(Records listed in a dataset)

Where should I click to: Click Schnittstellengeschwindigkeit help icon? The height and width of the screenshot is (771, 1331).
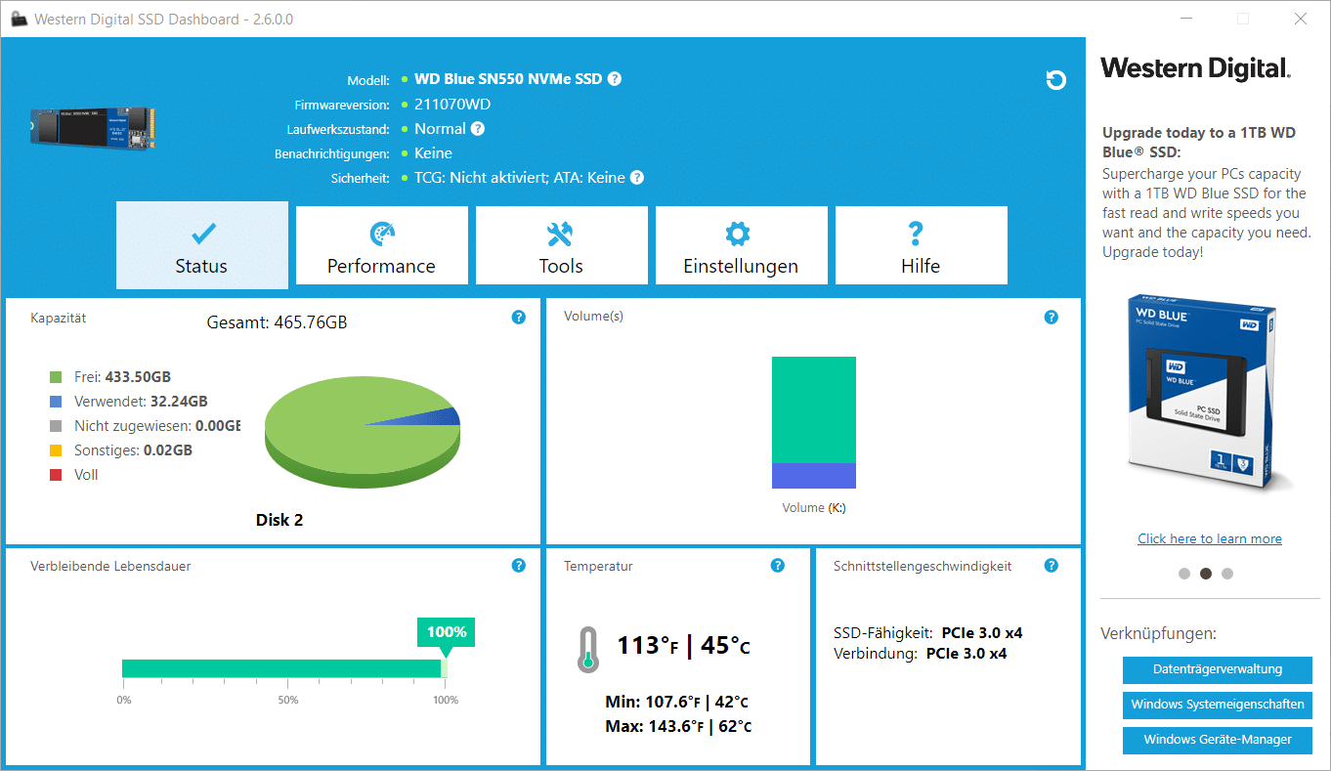click(x=1052, y=565)
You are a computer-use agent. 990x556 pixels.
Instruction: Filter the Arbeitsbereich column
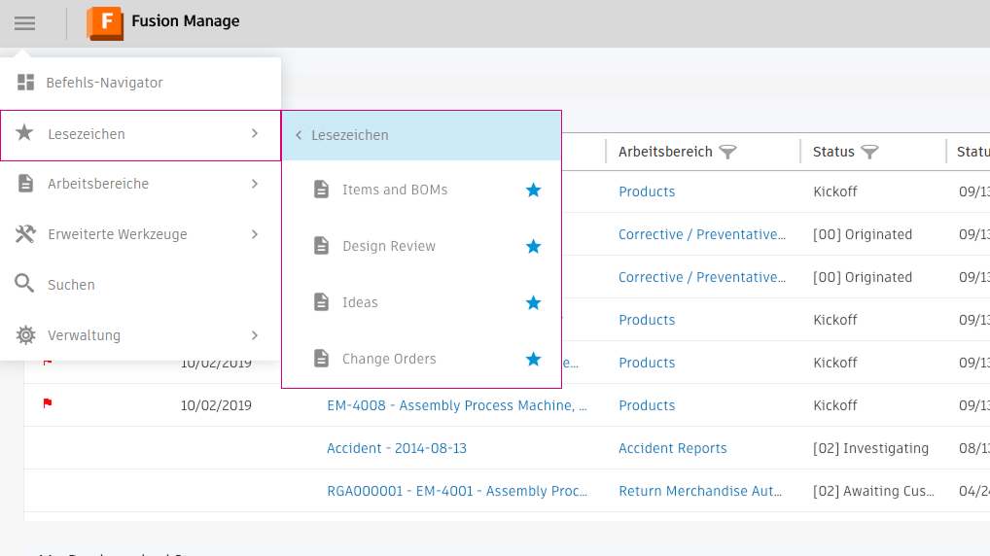click(727, 152)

→ **Exercise objective**: Render the records above as a two-column CSV with the header input,output. Each record gets one row, with its text under input and its answer under output. Enclose every field in double quotes, turn line breaks into spaces, and omit the pictures.

→ **Exercise result**:
input,output
"Where should I click to: Click Schnittstellengeschwindigkeit help icon? The height and width of the screenshot is (771, 1331).","click(x=1052, y=565)"
"You are a computer-use agent. 990x556 pixels. Instruction: Filter the Arbeitsbereich column","click(727, 152)"